Patients were selected from an ongoing comprehensive LC study at the Mayo Clinic in Rochester, Minnesota. The goals of this study are to examine the roles of genes and environmental exposures in LC etiology, to search for susceptibility and risk-modifying genes, and to identify at-risk individuals. Since March 1997, all patients who were newly diagnosed with primary LC have been identified and evaluated for study eligibility. Our eligibility criteria were developed to efficiently achieve our goal of a balanced case group by over-sampling cases with characteristics indicative of other risk factors besides smoking: (a) all cases with a positive FH of LC in at least one first-degree relative, and all cases with a positive FH of other cancers in at least two first-degree relatives; (b) all cases who are diagnosed at age 50 or younger; (c) all cases who are lifetime nonsmokers (smoked <100 cigarettes during lifetime); (d) all cases who have uncommon tumor types; and (e) a 20% sample of those LC patients who do not meet criteria 1–4 (i.e., the sporadic group). Group 5 can serve as an internal comparison for groups 1–4 and can be used to derive a complete patient ascertainment. The sporadic cases were selected in such a way that every fifth sporadic case identified was enrolled to achieve a 20% sample of the patients in this category. The rationale for our sampling strategy is as follows: although a majority of all cases are cigarette smokers, LC presents as a very heterogeneous disease with regard to clinical presentation, histopathological features, age at diagnosis, and FH of cancer. On average, one-half of the patients are so-called "sporadic" cases who seem to be typically smoking-related, develop a common type of LC after 50 years of age, and have no significant FH of lung or other cancer. Common types of LC include adenocarcinoma, squamous cell carcinoma, small cell carcinoma, large cell carcinoma, and unspecified non-small cell LC.

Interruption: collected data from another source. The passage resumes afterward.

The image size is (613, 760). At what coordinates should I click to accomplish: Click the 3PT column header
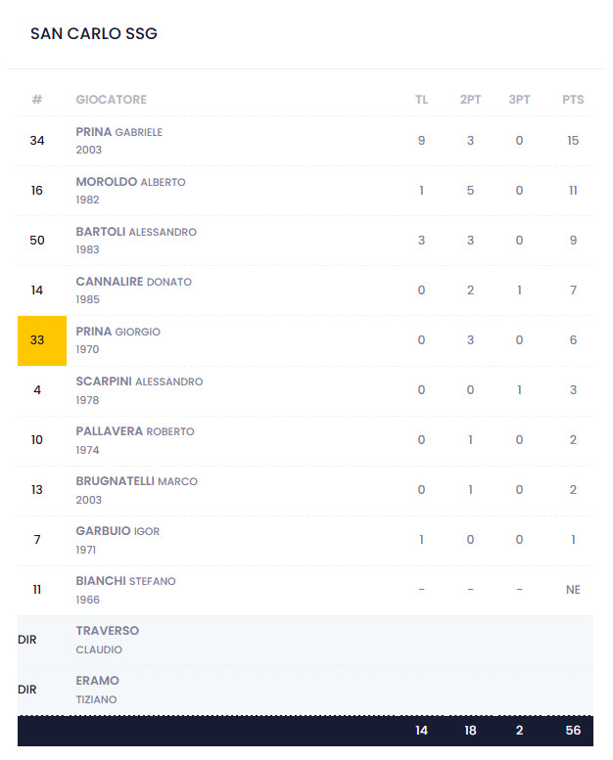pyautogui.click(x=519, y=100)
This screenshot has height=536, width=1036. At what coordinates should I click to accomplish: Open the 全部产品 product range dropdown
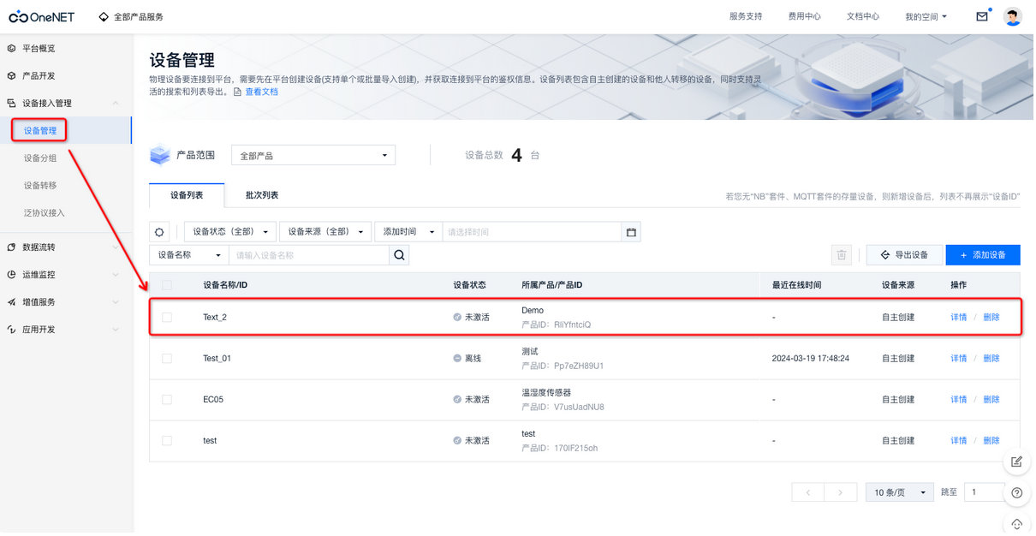click(313, 156)
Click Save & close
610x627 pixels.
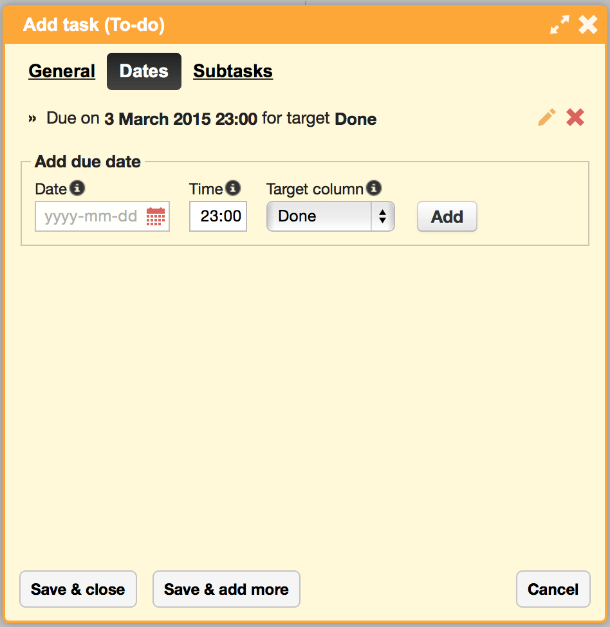(x=78, y=589)
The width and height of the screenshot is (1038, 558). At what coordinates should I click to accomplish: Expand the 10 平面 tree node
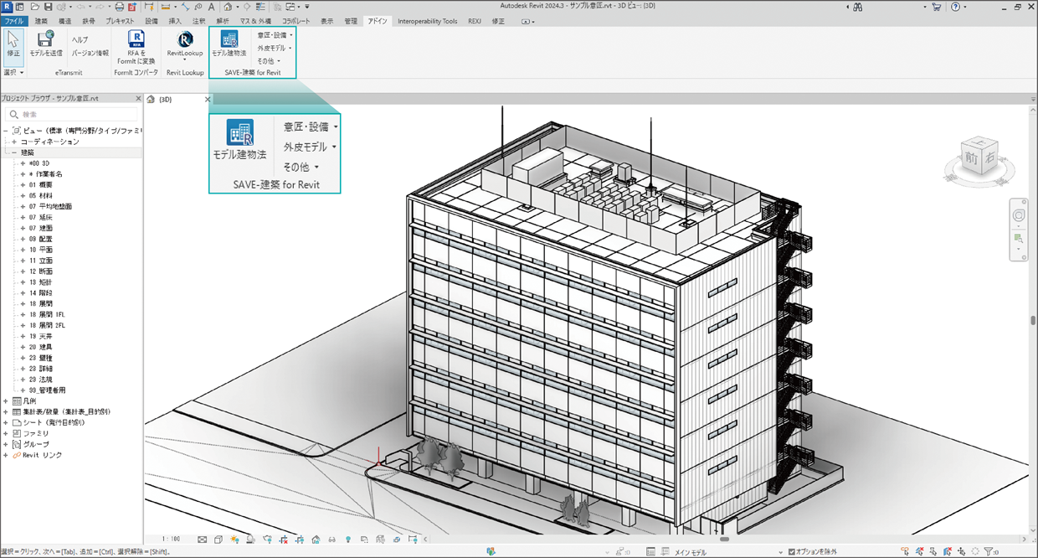(x=23, y=250)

New patients were ascertained daily from our computerized pathology reporting system, which identifies approximately 95% of all LC cases seen at our institution. The re-maining 5% of the patients were identified directly from the patient-care physicians. Medical records for each patient were reviewed to determine study eligibility, except for a small number of patients who denied research authorization for review of their medical records (<1%). After informed consent, each patient was interviewed by a certified genetic counselor (K. A. W.) for complete FH (a five-generation pedigree). Patients who were classified as nonsmokers were confirmed at the interview, and a detailed passive smoking history was obtained. From each consenting patient, a 28-ml blood sample and environmental exposure information (tobacco consumption, dietary pattern, and occupational exposures) were requested for study.

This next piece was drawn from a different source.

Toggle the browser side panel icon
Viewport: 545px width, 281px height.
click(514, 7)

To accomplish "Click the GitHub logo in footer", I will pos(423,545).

Due to the dynamic nature of an ongoing study, this report presents preliminary results based on cases identified during the first 9 months of our study. Between March and November 1997, 597 eligible patients were identified. Among these, 400 (67.3%) were interviewed and 68 (11.4%) declined. Three hundred eighty-eight of the interviewed patients (97%) agreed to donate blood, 302 blood samples have been received, and ₁AT allele types were tested on 260 patients in the study period defined for this early report. Because the ₁AD allele frequency has been well documented worldwide and varies greatly from Caucasians to other populations (7 , 21, 22, 23) , only patients of European origin were included in the current report. Among the 42 patients (i.e., the difference between the 302 and 260), for whom we have collected blood samples but were not included in this early report, 3 were non-Caucasian of European origin and 39 did not have a pathological report from our institution.

Data Collection.
Information abstracted from the patients’ medical records includes pathology, clinical staging, treatment, history of previous diseases, lifestyle (tobacco, alcohol, and coffee use), education, occupation, a brief FH, demographics, and follow-up data. History of COPD was based on explicit diagnosis (24) or abnormal pulmonary function tests (25) that were recorded in the patients’ medical histories. During the patient interview, a five-generation pedigree was constructed for each patient. Data collected for each relative in the pedigree included: vital status and health history concerning malignant and nonmalignant diseases (age at diagnosis and/or cause of death). Information on tobacco use and major occupation was collected for all first-degree relatives.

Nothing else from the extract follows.